■ To do
Convert the lines of the items below into a numbered list, omitting any blank lines.

Entries on where items appear
◇ ◇ ◇ ◇
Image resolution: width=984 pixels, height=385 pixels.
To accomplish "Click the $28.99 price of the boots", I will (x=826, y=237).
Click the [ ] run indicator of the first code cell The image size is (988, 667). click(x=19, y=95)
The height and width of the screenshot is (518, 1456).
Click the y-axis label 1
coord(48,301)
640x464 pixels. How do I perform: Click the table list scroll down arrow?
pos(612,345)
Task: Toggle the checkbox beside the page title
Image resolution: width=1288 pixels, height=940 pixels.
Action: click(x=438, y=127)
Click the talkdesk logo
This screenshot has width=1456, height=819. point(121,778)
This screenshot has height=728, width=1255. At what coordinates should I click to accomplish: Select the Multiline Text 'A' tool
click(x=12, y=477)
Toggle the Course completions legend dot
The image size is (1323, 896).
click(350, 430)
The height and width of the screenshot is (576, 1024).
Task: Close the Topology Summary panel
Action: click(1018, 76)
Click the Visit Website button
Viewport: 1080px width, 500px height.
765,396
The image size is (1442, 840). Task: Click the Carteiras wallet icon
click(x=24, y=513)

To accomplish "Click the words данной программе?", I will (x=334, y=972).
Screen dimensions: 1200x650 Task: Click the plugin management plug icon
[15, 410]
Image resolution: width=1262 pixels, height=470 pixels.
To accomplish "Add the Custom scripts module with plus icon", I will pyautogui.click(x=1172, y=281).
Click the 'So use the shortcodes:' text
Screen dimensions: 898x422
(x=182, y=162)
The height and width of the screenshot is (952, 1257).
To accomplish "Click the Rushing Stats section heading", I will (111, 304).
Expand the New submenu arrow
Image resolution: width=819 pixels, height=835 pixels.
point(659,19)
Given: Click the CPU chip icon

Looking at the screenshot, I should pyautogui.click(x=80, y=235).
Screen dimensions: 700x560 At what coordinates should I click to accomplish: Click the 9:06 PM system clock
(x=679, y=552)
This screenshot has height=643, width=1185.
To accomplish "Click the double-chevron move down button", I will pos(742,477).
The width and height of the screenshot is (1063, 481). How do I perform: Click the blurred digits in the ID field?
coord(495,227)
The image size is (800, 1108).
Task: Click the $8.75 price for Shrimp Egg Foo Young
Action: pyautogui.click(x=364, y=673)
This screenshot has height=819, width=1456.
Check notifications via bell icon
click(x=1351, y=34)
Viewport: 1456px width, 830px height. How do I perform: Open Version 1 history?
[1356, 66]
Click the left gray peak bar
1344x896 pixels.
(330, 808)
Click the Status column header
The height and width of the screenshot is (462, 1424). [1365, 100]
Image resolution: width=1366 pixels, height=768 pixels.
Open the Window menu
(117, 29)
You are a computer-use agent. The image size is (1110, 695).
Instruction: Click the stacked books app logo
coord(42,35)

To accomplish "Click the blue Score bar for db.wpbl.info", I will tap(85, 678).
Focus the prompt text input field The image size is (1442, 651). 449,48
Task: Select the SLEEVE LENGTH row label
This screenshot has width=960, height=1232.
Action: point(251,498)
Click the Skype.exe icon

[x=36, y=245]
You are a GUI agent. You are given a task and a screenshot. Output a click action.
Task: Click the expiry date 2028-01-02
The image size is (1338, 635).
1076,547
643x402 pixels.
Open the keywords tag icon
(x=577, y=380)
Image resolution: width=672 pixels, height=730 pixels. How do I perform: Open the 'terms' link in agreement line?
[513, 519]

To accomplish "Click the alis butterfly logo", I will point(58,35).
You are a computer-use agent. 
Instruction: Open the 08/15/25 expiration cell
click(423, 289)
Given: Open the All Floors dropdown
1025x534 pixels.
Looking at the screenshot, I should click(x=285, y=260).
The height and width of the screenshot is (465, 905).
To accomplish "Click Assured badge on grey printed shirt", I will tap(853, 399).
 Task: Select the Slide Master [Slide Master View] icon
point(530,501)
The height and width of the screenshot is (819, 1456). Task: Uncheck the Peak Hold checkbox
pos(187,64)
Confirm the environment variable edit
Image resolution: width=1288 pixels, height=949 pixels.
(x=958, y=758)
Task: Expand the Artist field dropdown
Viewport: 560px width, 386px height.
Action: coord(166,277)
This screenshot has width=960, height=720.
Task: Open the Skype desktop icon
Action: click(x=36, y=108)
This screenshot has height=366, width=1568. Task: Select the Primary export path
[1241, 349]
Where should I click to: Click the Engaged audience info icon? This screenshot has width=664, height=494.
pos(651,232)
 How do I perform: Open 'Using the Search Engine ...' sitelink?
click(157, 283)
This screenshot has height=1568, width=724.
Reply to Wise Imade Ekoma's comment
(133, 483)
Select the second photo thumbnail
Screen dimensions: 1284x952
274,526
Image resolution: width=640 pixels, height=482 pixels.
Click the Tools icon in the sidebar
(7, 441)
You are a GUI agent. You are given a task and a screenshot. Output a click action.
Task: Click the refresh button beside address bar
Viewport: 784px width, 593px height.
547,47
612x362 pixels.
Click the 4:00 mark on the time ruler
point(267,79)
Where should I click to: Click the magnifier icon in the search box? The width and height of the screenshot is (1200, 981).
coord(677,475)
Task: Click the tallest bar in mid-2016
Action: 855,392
◇ ◇ ◇ ◇
■ Completed task
1. Image resolution: width=984 pixels, height=385 pixels.
2. To accomplish "Click the $28.99 price of the boots", I will (x=826, y=237).
3. Click the [ ] run indicator of the first code cell The image size is (988, 667). click(x=19, y=95)
4. The height and width of the screenshot is (518, 1456).
5. Click the y-axis label 1
6. coord(48,301)
7. 640x464 pixels. How do I perform: Click the table list scroll down arrow?
8. pos(612,345)
9. Task: Toggle the checkbox beside the page title
10. Image resolution: width=1288 pixels, height=940 pixels.
11. Action: click(x=438, y=127)
12. Click the talkdesk logo
13. This screenshot has width=1456, height=819. point(121,778)
14. This screenshot has height=728, width=1255. At what coordinates should I click to accomplish: Select the Multiline Text 'A' tool
15. click(x=12, y=477)
16. Toggle the Course completions legend dot
17. The image size is (1323, 896).
18. click(350, 430)
19. The height and width of the screenshot is (576, 1024).
20. Task: Close the Topology Summary panel
21. Action: click(1018, 76)
22. Click the Visit Website button
23. Viewport: 1080px width, 500px height.
24. 765,396
25. The image size is (1442, 840). Task: Click the Carteiras wallet icon
26. click(x=24, y=513)
27. To accomplish "Click the words данной программе?", I will (x=334, y=972).
28. Screen dimensions: 1200x650 Task: Click the plugin management plug icon
29. [15, 410]
30. Image resolution: width=1262 pixels, height=470 pixels.
31. To accomplish "Add the Custom scripts module with plus icon", I will pyautogui.click(x=1172, y=281).
32. Click the 'So use the shortcodes:' text
33. Screen dimensions: 898x422
34. (x=182, y=162)
35. The height and width of the screenshot is (952, 1257).
36. To accomplish "Click the Rushing Stats section heading", I will (111, 304).
37. Expand the New submenu arrow
38. Image resolution: width=819 pixels, height=835 pixels.
39. point(659,19)
40. Given: Click the CPU chip icon
41. Looking at the screenshot, I should pyautogui.click(x=80, y=235).
42. Screen dimensions: 700x560 At what coordinates should I click to accomplish: Click the 9:06 PM system clock
43. (x=679, y=552)
44. This screenshot has height=643, width=1185.
45. To accomplish "Click the double-chevron move down button", I will pos(742,477).
46. The width and height of the screenshot is (1063, 481). How do I perform: Click the blurred digits in the ID field?
47. coord(495,227)
48. The image size is (800, 1108).
49. Task: Click the $8.75 price for Shrimp Egg Foo Young
50. Action: pyautogui.click(x=364, y=673)
51. This screenshot has height=819, width=1456.
52. Check notifications via bell icon
53. click(x=1351, y=34)
54. Viewport: 1456px width, 830px height. How do I perform: Open Version 1 history?
55. [1356, 66]
56. Click the left gray peak bar
57. 1344x896 pixels.
58. (330, 808)
59. Click the Status column header
60. The height and width of the screenshot is (462, 1424). [1365, 100]
61. Image resolution: width=1366 pixels, height=768 pixels.
62. Open the Window menu
63. (117, 29)
64. You are a computer-use agent. The image size is (1110, 695).
65. Instruction: Click the stacked books app logo
66. coord(42,35)
67. To accomplish "Click the blue Score bar for db.wpbl.info", I will tap(85, 678).
68. Focus the prompt text input field The image size is (1442, 651). 449,48
69. Task: Select the SLEEVE LENGTH row label
70. This screenshot has width=960, height=1232.
71. Action: point(251,498)
72. Click the Skype.exe icon
73. [x=36, y=245]
74. You are a GUI agent. You are given a task and a screenshot. Output a click action.
75. Task: Click the expiry date 2028-01-02
76. The image size is (1338, 635).
77. 1076,547
78. 643x402 pixels.
79. Open the keywords tag icon
80. (x=577, y=380)
81. Image resolution: width=672 pixels, height=730 pixels. How do I perform: Open the 'terms' link in agreement line?
82. [513, 519]
83. To accomplish "Click the alis butterfly logo", I will point(58,35).
84. You are a computer-use agent. 
85. Instruction: Open the 08/15/25 expiration cell
86. click(423, 289)
87. Given: Open the All Floors dropdown
88. 1025x534 pixels.
89. Looking at the screenshot, I should click(x=285, y=260).
90. The height and width of the screenshot is (465, 905).
91. To accomplish "Click Assured badge on grey printed shirt", I will tap(853, 399).
92.  Task: Select the Slide Master [Slide Master View] icon
93. point(530,501)
94. The height and width of the screenshot is (819, 1456). Task: Uncheck the Peak Hold checkbox
95. pos(187,64)
96. Confirm the environment variable edit
97. Image resolution: width=1288 pixels, height=949 pixels.
98. (x=958, y=758)
99. Task: Expand the Artist field dropdown
100. Viewport: 560px width, 386px height.
101. Action: coord(166,277)
102. This screenshot has width=960, height=720.
103. Task: Open the Skype desktop icon
104. Action: click(x=36, y=108)
105. This screenshot has height=366, width=1568. Task: Select the Primary export path
106. [1241, 349]
107. Where should I click to: Click the Engaged audience info icon? This screenshot has width=664, height=494.
108. pos(651,232)
109.  How do I perform: Open 'Using the Search Engine ...' sitelink?
110. click(157, 283)
111. This screenshot has height=1568, width=724.
112. Reply to Wise Imade Ekoma's comment
113. (133, 483)
114. Select the second photo thumbnail
115. Screen dimensions: 1284x952
116. 274,526
117. Image resolution: width=640 pixels, height=482 pixels.
118. Click the Tools icon in the sidebar
119. (7, 441)
120. You are a GUI agent. You are given a task and a screenshot. Output a click action.
121. Task: Click the refresh button beside address bar
122. Viewport: 784px width, 593px height.
123. 547,47
124. 612x362 pixels.
125. Click the 4:00 mark on the time ruler
126. point(267,79)
127. Where should I click to: Click the magnifier icon in the search box? The width and height of the screenshot is (1200, 981).
128. coord(677,475)
129. Task: Click the tallest bar in mid-2016
130. Action: 855,392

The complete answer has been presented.